# Task prompt
Tally the lines of the data that include the word "bell". Only the number is to be returned.

***

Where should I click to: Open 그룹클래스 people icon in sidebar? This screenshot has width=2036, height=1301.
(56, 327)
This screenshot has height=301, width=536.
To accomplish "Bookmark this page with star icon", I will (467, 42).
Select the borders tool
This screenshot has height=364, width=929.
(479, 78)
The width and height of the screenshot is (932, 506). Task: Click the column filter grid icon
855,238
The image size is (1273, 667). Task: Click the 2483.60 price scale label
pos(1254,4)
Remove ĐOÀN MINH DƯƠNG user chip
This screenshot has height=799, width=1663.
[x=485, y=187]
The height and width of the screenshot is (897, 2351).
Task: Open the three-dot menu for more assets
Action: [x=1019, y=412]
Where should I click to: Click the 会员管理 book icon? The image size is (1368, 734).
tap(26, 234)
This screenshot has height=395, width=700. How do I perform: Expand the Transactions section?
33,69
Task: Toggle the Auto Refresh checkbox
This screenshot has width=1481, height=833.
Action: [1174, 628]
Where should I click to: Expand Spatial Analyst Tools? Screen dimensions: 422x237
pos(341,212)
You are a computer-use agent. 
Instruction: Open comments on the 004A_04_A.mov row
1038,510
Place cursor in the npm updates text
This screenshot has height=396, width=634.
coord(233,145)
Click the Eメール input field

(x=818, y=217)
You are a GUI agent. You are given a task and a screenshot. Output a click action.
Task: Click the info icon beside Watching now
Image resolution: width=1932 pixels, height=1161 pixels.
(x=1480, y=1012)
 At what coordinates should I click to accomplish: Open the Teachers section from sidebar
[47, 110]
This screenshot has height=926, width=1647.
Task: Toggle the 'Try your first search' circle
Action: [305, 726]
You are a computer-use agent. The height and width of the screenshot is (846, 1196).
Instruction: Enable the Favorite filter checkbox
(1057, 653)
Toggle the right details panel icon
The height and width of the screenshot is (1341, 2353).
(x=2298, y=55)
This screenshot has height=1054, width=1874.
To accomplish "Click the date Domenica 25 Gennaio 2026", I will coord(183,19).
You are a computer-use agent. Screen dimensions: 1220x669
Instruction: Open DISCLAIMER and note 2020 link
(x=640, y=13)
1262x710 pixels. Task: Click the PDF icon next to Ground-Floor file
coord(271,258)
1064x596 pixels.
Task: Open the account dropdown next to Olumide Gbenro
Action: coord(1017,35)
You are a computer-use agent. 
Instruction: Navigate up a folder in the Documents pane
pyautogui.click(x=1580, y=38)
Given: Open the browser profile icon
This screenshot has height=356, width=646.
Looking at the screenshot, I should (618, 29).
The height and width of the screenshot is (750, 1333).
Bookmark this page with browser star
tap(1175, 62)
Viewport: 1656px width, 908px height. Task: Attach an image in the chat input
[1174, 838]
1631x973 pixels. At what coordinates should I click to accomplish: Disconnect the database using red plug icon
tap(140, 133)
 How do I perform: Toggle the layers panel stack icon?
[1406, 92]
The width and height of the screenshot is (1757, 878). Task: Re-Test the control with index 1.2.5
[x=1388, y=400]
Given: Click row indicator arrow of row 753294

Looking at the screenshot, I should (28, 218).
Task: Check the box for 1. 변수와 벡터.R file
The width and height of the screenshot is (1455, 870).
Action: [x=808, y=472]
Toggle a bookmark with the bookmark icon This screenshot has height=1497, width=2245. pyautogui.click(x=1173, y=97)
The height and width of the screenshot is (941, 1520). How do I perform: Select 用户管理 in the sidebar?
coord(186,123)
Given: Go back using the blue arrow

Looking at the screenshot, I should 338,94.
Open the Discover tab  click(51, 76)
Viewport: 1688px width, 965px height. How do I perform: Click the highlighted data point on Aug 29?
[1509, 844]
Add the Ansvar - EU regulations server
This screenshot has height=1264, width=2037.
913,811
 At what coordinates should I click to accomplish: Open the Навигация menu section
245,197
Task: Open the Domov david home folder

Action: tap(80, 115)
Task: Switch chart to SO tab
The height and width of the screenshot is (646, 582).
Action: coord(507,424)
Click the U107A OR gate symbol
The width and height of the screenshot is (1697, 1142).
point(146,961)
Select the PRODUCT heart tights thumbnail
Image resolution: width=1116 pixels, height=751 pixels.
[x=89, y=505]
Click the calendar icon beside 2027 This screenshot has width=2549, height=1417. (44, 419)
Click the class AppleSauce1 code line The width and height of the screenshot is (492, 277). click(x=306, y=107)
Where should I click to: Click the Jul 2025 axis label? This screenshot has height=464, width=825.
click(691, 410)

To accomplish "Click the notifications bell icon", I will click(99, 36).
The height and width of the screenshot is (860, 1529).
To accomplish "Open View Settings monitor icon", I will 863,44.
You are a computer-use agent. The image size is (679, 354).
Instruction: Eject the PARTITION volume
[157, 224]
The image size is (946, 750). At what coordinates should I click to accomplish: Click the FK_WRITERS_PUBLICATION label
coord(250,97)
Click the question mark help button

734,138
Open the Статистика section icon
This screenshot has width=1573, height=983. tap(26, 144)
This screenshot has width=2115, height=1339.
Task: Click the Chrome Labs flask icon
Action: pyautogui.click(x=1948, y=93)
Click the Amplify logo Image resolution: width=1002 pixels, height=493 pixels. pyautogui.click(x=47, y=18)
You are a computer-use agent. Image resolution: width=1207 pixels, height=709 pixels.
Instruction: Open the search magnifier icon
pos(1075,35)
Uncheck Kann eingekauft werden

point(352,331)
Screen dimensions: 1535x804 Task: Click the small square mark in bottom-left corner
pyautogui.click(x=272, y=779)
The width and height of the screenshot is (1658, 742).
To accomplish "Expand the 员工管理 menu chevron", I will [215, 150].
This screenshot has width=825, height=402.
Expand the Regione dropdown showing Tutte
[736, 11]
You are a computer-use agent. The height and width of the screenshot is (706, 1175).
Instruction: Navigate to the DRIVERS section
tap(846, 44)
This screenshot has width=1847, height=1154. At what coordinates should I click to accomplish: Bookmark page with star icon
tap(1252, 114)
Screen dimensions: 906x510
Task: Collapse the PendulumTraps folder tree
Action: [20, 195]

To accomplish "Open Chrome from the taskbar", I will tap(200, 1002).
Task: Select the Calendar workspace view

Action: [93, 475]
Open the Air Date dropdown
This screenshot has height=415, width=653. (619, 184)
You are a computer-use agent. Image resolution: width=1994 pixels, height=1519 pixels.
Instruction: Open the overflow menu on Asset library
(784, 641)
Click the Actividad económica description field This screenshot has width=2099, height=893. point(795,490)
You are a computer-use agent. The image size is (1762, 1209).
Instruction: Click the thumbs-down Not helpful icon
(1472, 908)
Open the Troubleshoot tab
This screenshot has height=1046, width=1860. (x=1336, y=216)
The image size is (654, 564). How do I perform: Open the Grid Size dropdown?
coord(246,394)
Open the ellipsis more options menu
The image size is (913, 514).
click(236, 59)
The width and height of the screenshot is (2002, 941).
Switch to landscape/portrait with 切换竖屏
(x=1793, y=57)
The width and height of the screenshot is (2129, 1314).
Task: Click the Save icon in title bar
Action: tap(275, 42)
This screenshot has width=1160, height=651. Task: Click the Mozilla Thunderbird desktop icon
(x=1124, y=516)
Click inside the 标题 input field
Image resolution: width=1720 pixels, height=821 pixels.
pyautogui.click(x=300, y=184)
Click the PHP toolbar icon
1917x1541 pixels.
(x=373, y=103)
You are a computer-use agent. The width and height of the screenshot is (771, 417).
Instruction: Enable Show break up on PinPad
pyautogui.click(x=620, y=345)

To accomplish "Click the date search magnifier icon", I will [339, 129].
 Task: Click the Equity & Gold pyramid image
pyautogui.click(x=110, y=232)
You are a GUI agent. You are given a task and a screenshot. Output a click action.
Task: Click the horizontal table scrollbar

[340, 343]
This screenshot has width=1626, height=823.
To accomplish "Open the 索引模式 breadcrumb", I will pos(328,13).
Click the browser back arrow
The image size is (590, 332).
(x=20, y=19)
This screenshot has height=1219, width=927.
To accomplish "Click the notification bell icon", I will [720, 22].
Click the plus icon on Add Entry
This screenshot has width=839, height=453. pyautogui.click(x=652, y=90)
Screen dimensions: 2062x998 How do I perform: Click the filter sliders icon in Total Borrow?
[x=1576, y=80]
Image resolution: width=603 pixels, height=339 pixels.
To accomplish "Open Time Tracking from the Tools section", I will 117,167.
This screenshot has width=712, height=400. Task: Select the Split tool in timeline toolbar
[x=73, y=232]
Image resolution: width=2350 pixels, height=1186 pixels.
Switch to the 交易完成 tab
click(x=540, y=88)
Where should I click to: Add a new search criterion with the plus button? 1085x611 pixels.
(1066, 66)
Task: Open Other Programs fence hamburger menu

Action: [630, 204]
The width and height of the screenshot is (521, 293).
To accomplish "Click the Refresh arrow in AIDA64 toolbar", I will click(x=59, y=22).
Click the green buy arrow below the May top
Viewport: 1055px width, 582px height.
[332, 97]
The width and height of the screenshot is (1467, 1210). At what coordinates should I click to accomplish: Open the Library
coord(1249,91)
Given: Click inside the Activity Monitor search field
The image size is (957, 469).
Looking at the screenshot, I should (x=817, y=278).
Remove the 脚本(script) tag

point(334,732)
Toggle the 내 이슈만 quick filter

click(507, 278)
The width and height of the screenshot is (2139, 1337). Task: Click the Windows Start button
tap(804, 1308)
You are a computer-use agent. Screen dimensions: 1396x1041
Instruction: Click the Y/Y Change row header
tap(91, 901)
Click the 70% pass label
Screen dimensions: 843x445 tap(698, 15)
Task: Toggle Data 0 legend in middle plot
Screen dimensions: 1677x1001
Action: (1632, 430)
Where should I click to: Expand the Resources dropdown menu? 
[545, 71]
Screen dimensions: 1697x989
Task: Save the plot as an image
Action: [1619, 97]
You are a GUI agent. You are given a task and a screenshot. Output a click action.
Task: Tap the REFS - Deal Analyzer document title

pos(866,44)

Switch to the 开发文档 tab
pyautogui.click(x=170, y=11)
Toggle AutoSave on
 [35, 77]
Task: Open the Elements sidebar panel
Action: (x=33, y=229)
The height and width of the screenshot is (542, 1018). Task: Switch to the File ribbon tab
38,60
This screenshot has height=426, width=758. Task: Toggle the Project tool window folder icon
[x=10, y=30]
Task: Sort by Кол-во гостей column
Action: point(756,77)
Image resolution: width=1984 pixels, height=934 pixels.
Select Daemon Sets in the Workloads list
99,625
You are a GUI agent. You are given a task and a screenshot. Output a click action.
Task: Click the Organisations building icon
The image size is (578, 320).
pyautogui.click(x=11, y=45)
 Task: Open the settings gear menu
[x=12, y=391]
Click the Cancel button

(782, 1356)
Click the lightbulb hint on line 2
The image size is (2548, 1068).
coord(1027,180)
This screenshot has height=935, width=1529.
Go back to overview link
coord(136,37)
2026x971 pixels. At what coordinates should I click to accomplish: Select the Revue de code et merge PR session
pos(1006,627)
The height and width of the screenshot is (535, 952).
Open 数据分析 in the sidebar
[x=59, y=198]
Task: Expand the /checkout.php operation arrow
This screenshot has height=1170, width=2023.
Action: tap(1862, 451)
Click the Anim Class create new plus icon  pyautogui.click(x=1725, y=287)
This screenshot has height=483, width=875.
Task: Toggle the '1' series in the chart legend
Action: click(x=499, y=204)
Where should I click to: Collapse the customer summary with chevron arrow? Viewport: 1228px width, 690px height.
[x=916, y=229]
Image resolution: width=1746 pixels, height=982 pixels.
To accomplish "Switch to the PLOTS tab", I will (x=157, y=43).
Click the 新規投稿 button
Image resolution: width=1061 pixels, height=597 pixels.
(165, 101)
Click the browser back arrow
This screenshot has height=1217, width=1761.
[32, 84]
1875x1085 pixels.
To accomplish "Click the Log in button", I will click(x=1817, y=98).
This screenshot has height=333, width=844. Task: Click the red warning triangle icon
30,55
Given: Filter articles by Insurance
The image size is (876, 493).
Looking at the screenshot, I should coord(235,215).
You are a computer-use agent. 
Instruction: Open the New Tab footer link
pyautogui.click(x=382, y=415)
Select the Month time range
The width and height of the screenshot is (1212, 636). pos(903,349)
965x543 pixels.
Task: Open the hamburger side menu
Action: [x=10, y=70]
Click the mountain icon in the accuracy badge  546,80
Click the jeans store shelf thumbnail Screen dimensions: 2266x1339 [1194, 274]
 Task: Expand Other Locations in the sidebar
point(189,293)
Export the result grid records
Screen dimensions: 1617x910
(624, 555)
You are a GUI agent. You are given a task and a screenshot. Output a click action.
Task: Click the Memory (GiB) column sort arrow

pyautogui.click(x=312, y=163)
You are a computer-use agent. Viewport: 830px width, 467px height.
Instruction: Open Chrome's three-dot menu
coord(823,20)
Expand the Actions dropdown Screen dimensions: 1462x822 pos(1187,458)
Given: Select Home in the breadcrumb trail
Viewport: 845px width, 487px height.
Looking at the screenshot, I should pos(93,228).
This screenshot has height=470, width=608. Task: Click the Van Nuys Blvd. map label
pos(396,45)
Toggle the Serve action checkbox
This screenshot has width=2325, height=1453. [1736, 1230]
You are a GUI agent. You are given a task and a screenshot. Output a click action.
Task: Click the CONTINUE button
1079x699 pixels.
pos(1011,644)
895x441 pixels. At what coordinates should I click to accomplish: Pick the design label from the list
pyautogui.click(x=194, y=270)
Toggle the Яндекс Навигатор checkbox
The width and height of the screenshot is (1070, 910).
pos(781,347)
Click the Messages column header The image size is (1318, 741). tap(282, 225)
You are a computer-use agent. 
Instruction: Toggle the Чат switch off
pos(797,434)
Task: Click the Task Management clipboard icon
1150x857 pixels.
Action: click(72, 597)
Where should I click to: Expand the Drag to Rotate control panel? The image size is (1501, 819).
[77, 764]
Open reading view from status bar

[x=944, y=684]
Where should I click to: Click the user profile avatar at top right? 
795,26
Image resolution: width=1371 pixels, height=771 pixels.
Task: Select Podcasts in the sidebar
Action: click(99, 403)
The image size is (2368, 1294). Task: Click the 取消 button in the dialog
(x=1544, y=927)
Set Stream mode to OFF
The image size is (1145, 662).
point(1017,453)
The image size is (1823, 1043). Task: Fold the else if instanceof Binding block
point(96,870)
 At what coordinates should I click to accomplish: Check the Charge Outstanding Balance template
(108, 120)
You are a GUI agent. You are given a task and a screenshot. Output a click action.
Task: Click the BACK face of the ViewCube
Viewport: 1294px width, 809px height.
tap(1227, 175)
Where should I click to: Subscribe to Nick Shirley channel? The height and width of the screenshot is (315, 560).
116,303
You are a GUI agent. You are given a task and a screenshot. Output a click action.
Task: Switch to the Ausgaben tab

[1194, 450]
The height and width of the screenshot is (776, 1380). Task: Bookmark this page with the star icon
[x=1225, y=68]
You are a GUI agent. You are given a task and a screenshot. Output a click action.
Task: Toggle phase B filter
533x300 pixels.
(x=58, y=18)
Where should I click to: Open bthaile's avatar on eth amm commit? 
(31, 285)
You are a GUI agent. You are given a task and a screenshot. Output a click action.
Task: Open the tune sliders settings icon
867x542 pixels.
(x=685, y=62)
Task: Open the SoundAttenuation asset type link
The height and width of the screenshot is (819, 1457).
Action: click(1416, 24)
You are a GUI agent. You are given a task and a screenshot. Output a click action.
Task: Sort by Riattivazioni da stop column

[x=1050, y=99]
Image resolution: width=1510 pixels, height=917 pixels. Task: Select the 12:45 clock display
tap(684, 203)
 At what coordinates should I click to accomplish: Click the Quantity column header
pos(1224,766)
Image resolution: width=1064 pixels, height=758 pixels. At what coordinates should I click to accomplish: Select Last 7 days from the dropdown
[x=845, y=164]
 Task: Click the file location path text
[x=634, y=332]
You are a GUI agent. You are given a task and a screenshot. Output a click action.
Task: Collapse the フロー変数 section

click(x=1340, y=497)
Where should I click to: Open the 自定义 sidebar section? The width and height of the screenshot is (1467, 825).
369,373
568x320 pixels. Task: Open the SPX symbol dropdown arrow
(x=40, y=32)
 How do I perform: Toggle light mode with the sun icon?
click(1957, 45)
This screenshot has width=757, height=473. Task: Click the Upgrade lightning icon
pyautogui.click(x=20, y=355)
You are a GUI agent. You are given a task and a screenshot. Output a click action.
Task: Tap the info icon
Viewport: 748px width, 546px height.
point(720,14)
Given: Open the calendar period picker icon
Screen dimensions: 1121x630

***

# Finished exercise
2